### [TAREAS A REALIZAR]
1. Transcribe el fragmento del artículo sobre el no que empieza por "Hoy vivimos una" y sigue hasta "diciembre de 2021.".
2. Explica, según el artículo sobre el no, por qué algunos noes que al principio nos aliviaron fueron perdiendo su vigor.

### [FRAGMENTO SELECCIONADO]

La manicurista no puede levantar el esmalte semipermanente de dudosa calidad que queda en mis uñas. Falta una hora para la cena, y por un momento pienso en aquel personaje de Juanjo Millás que acaba de depilarse una pierna y va a empezar con la otra cuando le dan la noticia de la muerte de su madre, por lo que acude al funeral con asimetría pilosa. La manicurista me dice que hay remedio, que las repintará con un esmalte normal para estar “presentable”. Le agradezco su flexibilidad. “Es que yo soy así y no entiendo a quienes no te lo ponen fácil. Hoy he ido a la frutería y me han dado un no por respuesta; no sé si regresaré”, dice. No especifica cuál fue el motivo de la negativa, pero ambas convenimos en que ‘no’ es una palabra que te expulsa de la realidad, o te reafirma en ella. Les ocurre a los niños entre los dos y los cuatro años, cuando apenas disponen de palabras y descubren el desespero que provoca en los padres. Ese no tan imprescindible para aprender a vivir.
La historia del mundo es un pulso constante entre el sí y el no. Así lo explican el mito bíblico de Adán y Eva, o los diez mandamientos de Moisés. Todos empiezan por no, al igual que las guerras y los expolios, las revoluciones y los divorcios, mientras los armisticios, las reformas , los pactos o las bodas nacen del sí. Sin embargo, para llegar a un sí armonioso y afinado, para salir del atrincheramiento mental, suelen haber sido necesarios varios noes abruptos, rebeldes o apagados. Nos educaron entre la complacencia y el sentido común, y con el no elegimos, e incluso despuntamos, a veces lanzado como un dado, otras como una pesada piedra al mar. Los hubo que al principio nos aliviaron, aunque luego fuesen perdiendo su vigor porque incluso los agravios van menguando en estatura si se crece bien por dentro.
Hoy vivimos una época del no que nada tiene que ver con Sartre ni con el punk. Se trata de un no antisocial, podado de empatía, egocéntrico, un no que raspa. El no de los antivacunas, que, parapetados en su soberana libertad, ponen en peligro la de todos, y que confunden ideología con responsabilidad. En su obcecación -porque no salen de su casilla pueril- abrazan teorías pseudocientíficas, ridiculizan los efectos de la vacuna y consideran que, en esta conspiración global, somos prisioneros de un sistema que nos extermina. Su no a la vacuna, o a mostrar su inexistente pasaporte Covid, representa una amenaza sorda para los más vulnerables, un no amoral.
Artículo publicado en La Vanguardia el 9 de diciembre de 2021.

[Entradas del conjunto de datos]
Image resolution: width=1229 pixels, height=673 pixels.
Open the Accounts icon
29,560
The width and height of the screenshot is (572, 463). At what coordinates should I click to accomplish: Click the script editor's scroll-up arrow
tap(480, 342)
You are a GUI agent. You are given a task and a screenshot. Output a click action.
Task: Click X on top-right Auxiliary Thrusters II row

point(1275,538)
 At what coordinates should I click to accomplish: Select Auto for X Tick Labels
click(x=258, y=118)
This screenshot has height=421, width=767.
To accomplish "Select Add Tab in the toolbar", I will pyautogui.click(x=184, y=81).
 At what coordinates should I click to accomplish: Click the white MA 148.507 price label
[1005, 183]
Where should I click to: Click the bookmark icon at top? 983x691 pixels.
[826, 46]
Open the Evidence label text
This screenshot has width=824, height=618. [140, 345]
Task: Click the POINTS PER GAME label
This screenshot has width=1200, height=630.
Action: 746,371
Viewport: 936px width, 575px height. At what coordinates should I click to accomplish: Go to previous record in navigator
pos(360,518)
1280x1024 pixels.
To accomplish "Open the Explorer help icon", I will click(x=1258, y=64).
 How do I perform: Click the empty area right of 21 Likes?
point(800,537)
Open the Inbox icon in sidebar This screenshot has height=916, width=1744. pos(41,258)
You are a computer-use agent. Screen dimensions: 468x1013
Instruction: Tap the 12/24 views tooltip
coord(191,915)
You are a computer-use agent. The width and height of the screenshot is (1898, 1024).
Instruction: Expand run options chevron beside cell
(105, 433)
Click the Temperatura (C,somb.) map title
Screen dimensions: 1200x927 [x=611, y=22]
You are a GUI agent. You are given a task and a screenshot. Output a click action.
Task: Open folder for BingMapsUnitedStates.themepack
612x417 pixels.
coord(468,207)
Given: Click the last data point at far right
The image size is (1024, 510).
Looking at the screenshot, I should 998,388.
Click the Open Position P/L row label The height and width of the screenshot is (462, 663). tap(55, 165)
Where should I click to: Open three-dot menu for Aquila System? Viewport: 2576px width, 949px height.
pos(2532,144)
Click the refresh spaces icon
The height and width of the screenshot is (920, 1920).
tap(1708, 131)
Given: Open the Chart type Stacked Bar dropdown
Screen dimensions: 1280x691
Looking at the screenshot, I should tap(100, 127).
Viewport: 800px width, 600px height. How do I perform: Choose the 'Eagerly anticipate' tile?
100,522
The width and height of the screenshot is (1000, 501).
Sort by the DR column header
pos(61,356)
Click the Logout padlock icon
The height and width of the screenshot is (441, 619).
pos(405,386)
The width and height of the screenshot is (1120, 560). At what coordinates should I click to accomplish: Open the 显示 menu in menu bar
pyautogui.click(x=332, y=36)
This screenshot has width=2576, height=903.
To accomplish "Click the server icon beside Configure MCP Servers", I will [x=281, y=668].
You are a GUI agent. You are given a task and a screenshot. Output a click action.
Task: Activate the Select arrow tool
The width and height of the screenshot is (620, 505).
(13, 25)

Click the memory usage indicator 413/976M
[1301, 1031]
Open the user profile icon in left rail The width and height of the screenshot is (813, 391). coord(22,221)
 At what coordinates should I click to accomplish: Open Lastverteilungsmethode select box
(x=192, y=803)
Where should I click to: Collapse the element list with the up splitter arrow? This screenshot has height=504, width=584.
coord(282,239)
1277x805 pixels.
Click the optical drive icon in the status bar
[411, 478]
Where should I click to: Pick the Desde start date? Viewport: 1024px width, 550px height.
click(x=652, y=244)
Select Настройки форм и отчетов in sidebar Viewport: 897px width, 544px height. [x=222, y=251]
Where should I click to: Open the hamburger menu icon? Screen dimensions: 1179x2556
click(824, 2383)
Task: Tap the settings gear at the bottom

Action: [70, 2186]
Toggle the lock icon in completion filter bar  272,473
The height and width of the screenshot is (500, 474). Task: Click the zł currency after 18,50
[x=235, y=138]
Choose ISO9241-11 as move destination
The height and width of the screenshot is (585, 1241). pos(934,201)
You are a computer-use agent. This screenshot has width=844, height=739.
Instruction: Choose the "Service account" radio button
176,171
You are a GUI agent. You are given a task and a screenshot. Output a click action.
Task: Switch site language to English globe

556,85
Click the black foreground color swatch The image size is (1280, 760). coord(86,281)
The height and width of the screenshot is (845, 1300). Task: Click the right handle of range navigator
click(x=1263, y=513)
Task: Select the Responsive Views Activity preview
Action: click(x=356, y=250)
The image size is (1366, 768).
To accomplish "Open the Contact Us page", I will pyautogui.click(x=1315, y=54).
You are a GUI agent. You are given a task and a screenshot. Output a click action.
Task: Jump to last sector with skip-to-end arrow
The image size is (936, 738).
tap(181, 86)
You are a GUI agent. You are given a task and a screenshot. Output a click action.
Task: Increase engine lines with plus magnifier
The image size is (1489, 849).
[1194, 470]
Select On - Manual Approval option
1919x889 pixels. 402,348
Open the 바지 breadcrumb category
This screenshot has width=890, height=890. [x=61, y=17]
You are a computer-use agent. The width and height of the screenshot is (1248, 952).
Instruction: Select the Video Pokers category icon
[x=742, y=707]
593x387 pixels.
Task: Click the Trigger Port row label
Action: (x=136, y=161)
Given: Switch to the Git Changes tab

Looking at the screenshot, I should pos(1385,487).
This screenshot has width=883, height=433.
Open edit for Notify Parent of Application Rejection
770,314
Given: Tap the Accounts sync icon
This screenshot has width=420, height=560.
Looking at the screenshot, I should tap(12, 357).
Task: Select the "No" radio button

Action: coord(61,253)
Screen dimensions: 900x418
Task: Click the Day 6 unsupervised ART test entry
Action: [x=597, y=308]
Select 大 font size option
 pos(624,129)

### [RESPUESTAS DEL EJERCICIO]
1.
Hoy vivimos una época del no que nada tiene que ver con Sartre ni con el punk. Se trata de un no antisocial, podado de empatía, egocéntrico, un no que raspa. El no de los antivacunas, que, parapetados en su soberana libertad, ponen en peligro la de todos, y que confunden ideología con responsabilidad. En su obcecación -porque no salen de su casilla pueril- abrazan teorías pseudocientíficas, ridiculizan los efectos de la vacuna y consideran que, en esta conspiración global, somos prisioneros de un sistema que nos extermina. Su no a la vacuna, o a mostrar su inexistente pasaporte Covid, representa una amenaza sorda para los más vulnerables, un no amoral.
Artículo publicado en La Vanguardia el 9 de diciembre de 2021.

2. Fueron perdiendo su vigor porque incluso los agravios van menguando en estatura si se crece bien por dentro.